I'm back and it's to say that unless a person has lost a spouse that was dearly loved, they have NO CLUE what we are going through. I resent people who say, "I know just how you feel," when they clearly have no idea of our pain and grief. I would rather hear an honest...."I can ONLY IMAGINE how you must feel". My life, my feelings my entire outlook will never be the same. I have lost the best part of me. The part that was good and true. It's almost impossible to think of a new year without him. I can see why Debbie Reynolds died. I sat in HIS chair for five months and begged him to come and take me with him.
Louise,
By the way, Louise is my middle name. It's difficult to believe these people think they understand.

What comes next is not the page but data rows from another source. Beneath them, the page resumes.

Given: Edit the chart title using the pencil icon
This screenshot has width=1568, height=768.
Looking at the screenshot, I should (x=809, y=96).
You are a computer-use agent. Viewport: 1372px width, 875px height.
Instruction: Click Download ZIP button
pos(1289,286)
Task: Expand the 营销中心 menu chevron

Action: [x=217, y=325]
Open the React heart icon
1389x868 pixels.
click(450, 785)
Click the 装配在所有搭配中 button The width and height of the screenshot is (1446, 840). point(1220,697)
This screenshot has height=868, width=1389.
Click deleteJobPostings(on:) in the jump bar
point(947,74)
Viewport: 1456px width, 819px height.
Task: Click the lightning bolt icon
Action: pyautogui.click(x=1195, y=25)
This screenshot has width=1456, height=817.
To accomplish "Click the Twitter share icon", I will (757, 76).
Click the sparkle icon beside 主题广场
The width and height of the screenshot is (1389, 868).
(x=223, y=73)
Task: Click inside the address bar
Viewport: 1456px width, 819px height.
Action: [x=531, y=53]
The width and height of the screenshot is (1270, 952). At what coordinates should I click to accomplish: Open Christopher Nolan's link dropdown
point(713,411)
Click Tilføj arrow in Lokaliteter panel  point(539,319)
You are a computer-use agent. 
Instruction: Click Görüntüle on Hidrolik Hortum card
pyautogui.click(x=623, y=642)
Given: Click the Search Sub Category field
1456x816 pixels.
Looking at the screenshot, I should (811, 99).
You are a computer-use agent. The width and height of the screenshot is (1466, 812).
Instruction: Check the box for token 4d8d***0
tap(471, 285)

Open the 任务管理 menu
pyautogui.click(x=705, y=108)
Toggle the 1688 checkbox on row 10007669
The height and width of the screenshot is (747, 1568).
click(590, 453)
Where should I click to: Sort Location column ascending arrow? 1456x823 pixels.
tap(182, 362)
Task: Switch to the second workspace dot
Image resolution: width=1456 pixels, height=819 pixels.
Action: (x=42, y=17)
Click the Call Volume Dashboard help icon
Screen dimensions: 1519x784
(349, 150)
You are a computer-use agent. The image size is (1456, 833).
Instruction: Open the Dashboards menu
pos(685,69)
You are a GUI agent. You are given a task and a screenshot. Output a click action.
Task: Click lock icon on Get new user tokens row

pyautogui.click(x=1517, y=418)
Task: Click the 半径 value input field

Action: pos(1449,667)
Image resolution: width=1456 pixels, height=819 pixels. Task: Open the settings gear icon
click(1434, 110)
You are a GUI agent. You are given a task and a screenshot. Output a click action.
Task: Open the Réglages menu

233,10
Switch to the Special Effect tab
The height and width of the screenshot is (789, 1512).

They are trying to be kind but I wonder how they would feel if they lost a child and one of us who had never had such a horrible thing happen said, "Oh, I know JUST how you feel." I believe they would want to strike out and hit us and really, I wouldn't blame them. I may remarry some day, the chances are better that I would be kidnapped by a terrorist...but it would be for companionship. I know why people my age never re-marry. Not too manly of us left and we are set in our ways. Right now, this second, I would give anything to be with John. I can still smell the back of his neck, hear his voice and I know that no one else in the world would ever love me a he did. I have wonderful friends in my grief group and we all feel the same. My husband died from Cardiac Arrest....just like Carrie. The good side of it was that he was unconscious in a flash and never regained consciousness. His was a peaceful death and he never knew what happened. I really do want him back...dream on.
I can relate to you and Louise's posts. It has been 4 years since I lost my wonderful Husband to cancer. I am sick of hearing you should be over him and to start a new life. What new life he was my life. They just don't get it. Everyday he is on my mind and I would give anything to have him back. I can't imagine any man even coming close to what he gave me. I have no interest in starting a new life and still pray that God will take t me to him. I hate all holidays and have lost some of my faith in God, I pray and nothing is ever answered.